(Beginning of The data)

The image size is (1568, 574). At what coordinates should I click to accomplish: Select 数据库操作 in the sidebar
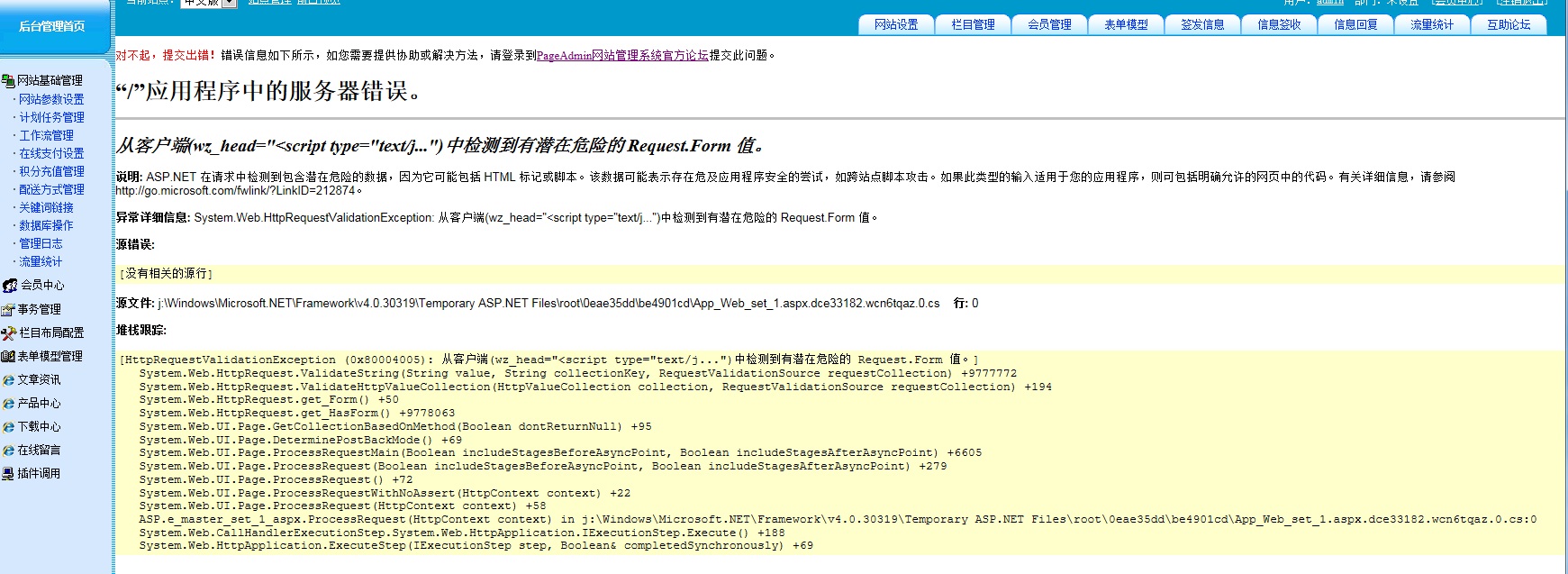[x=46, y=225]
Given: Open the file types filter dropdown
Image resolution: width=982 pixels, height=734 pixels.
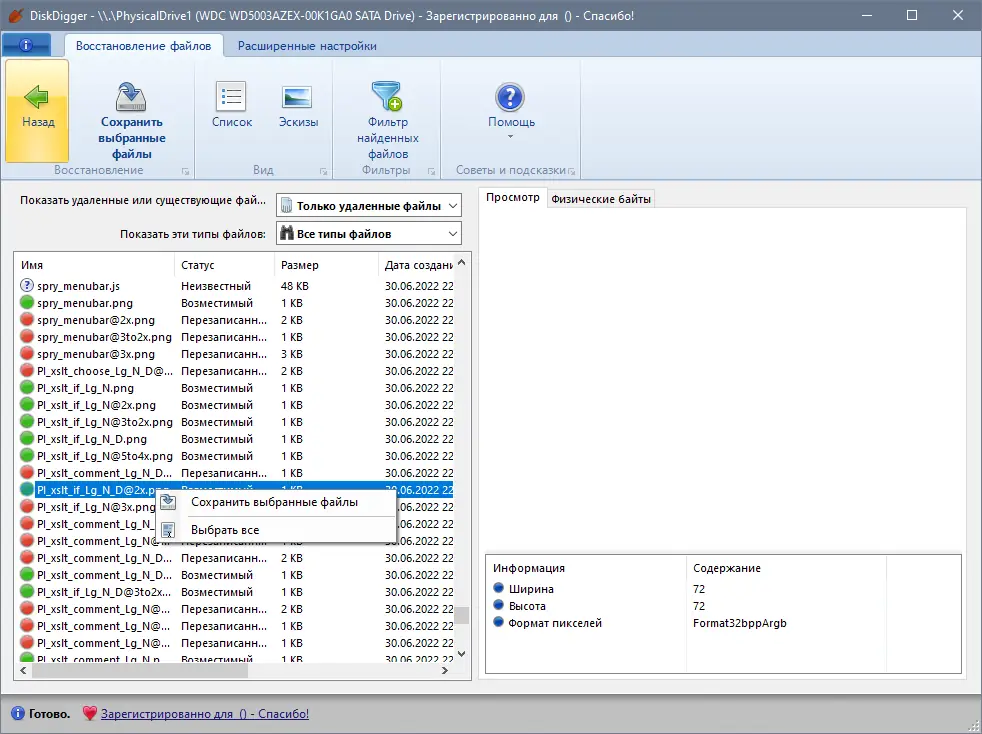Looking at the screenshot, I should (368, 234).
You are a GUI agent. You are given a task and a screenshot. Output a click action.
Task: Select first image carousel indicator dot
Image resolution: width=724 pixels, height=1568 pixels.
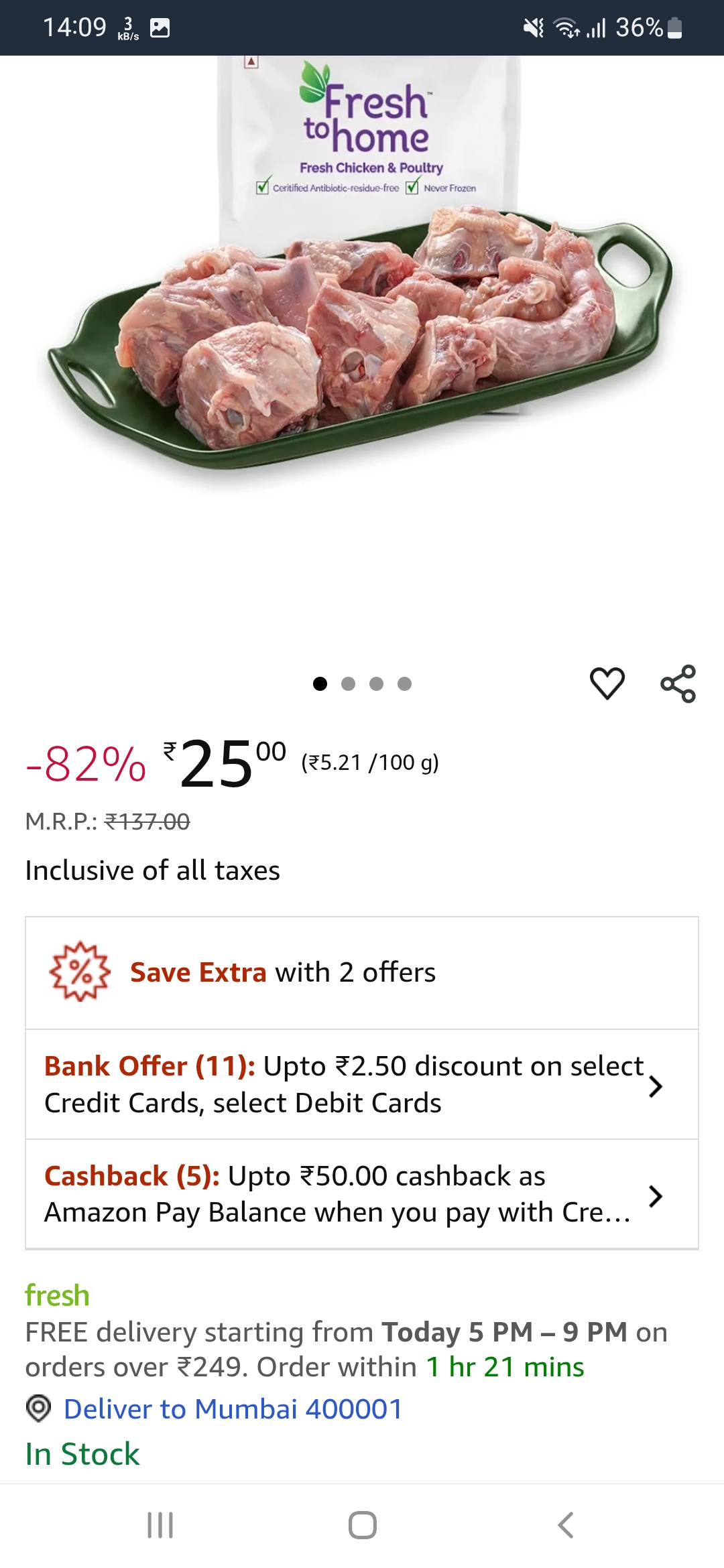click(x=320, y=683)
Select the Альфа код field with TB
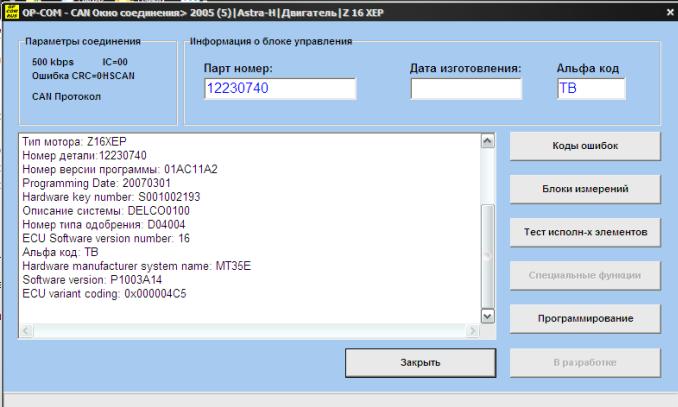The width and height of the screenshot is (678, 407). (590, 90)
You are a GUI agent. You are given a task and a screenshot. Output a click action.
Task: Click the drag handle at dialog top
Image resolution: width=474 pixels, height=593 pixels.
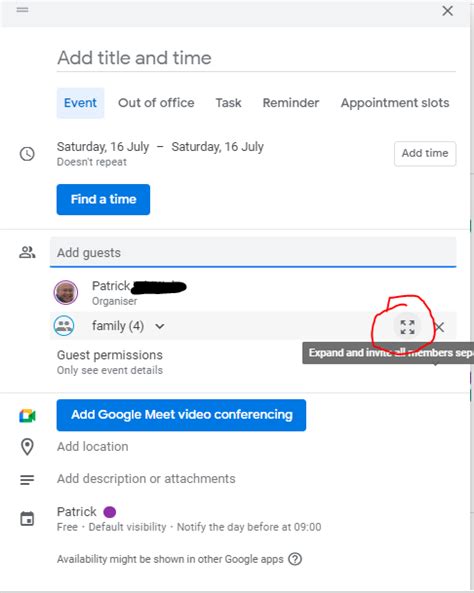pos(22,10)
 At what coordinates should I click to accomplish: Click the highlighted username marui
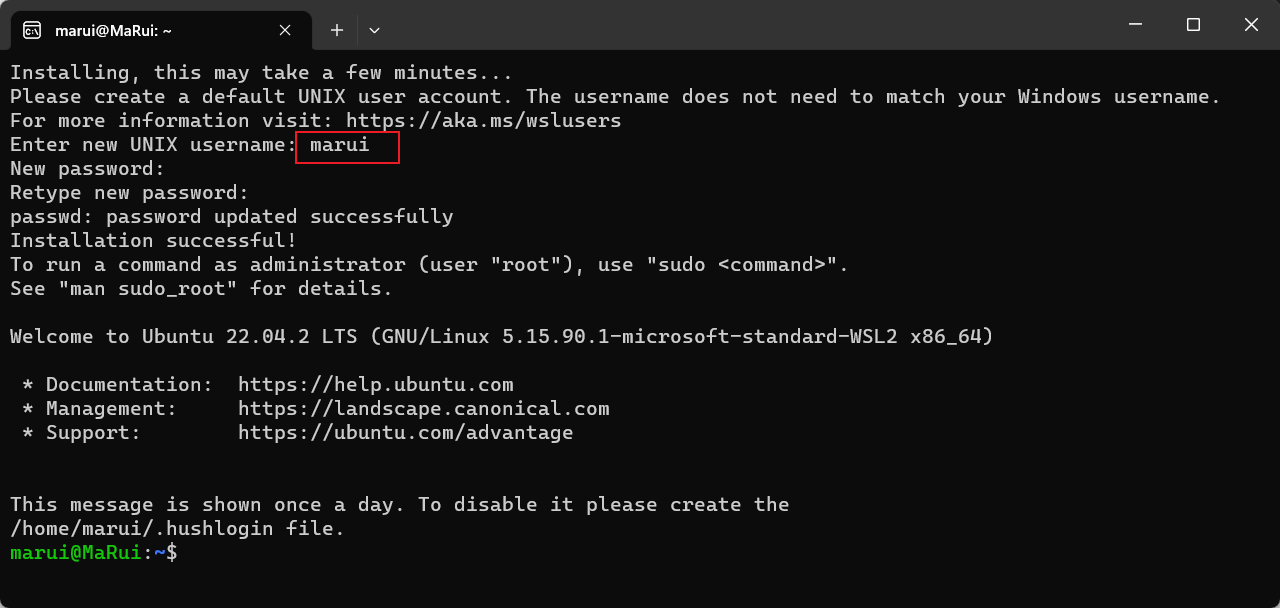point(340,145)
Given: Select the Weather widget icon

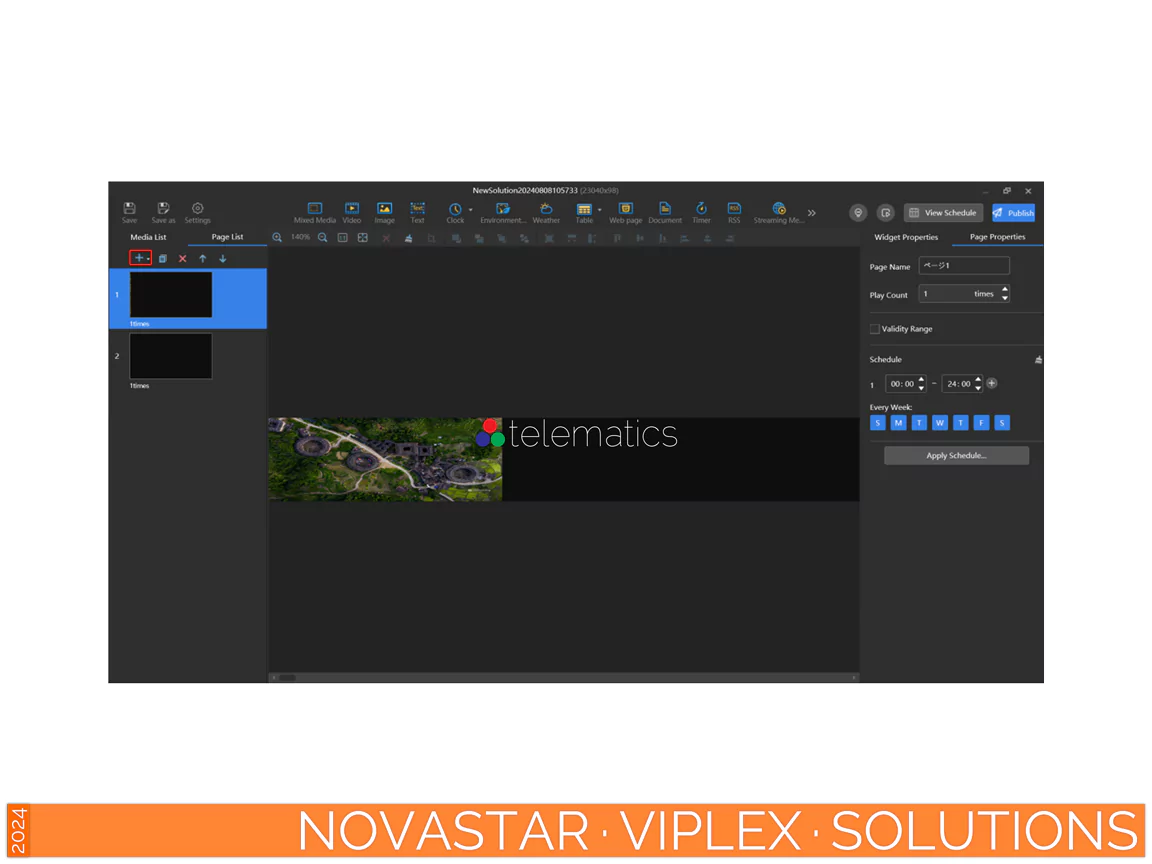Looking at the screenshot, I should point(546,212).
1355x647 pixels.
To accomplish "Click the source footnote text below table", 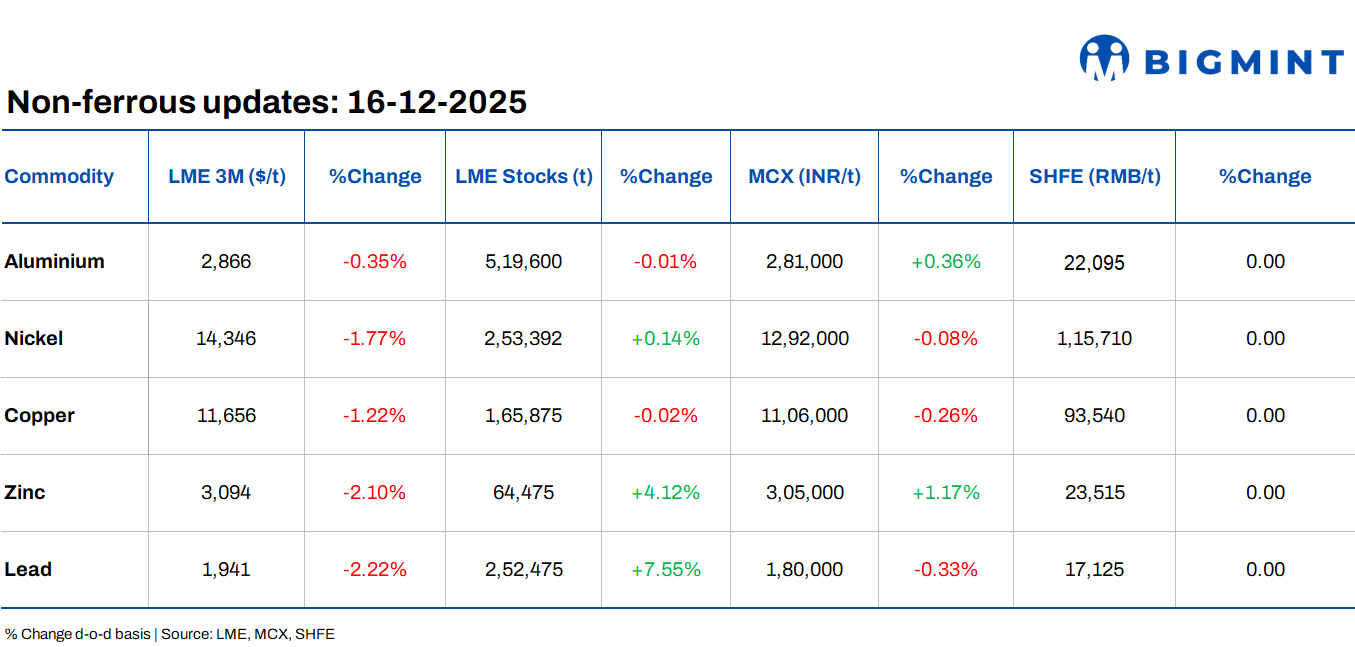I will pos(170,634).
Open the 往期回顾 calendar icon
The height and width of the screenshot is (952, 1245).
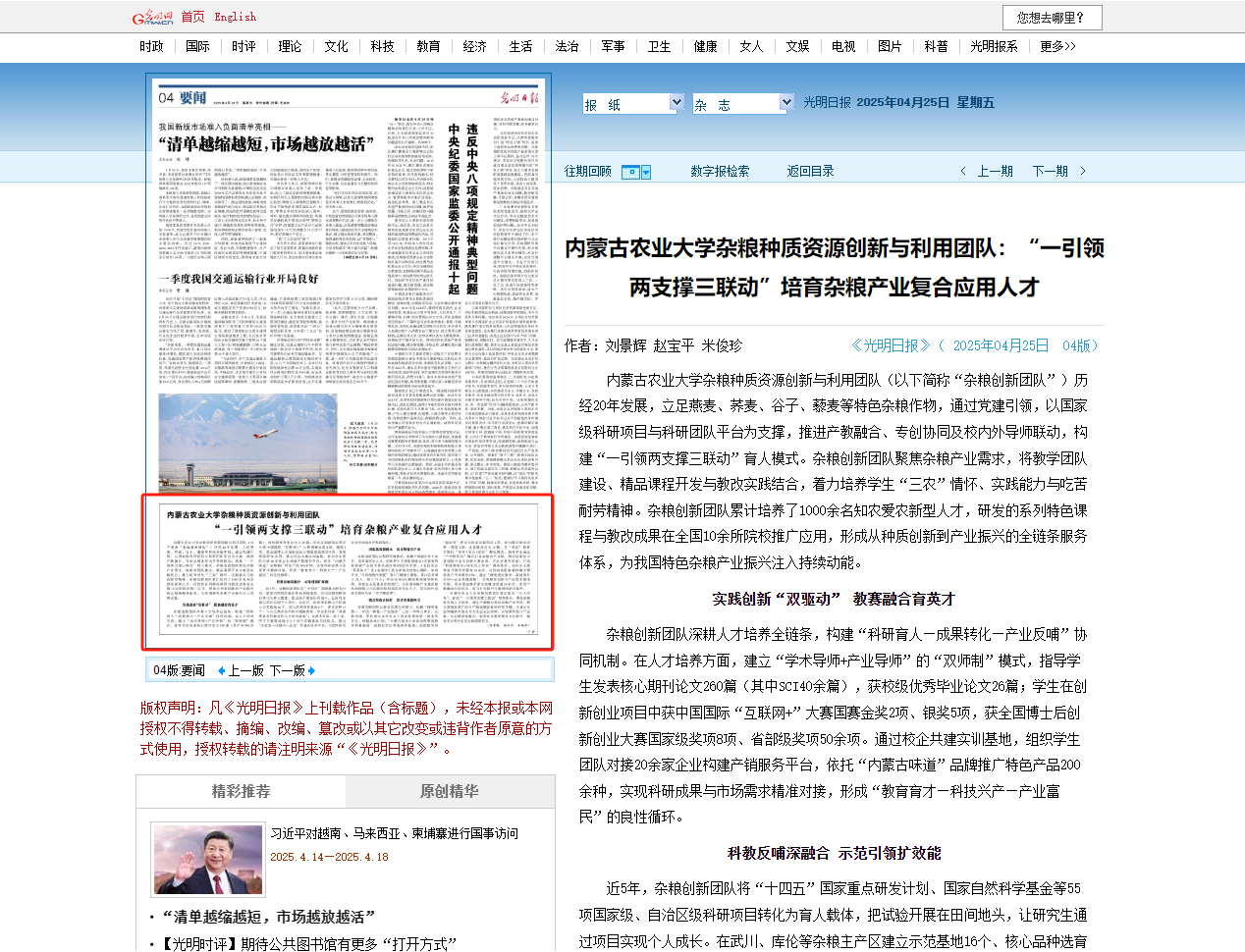pyautogui.click(x=630, y=172)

(End of The data)

# Directions for this task
Please reproduce the lines above from the one containing "Open the 往期回顾 calendar icon" through the final line, exactly and inclusively, leaving out each picture.

# Response area
Open the 往期回顾 calendar icon
The height and width of the screenshot is (952, 1245).
pyautogui.click(x=630, y=172)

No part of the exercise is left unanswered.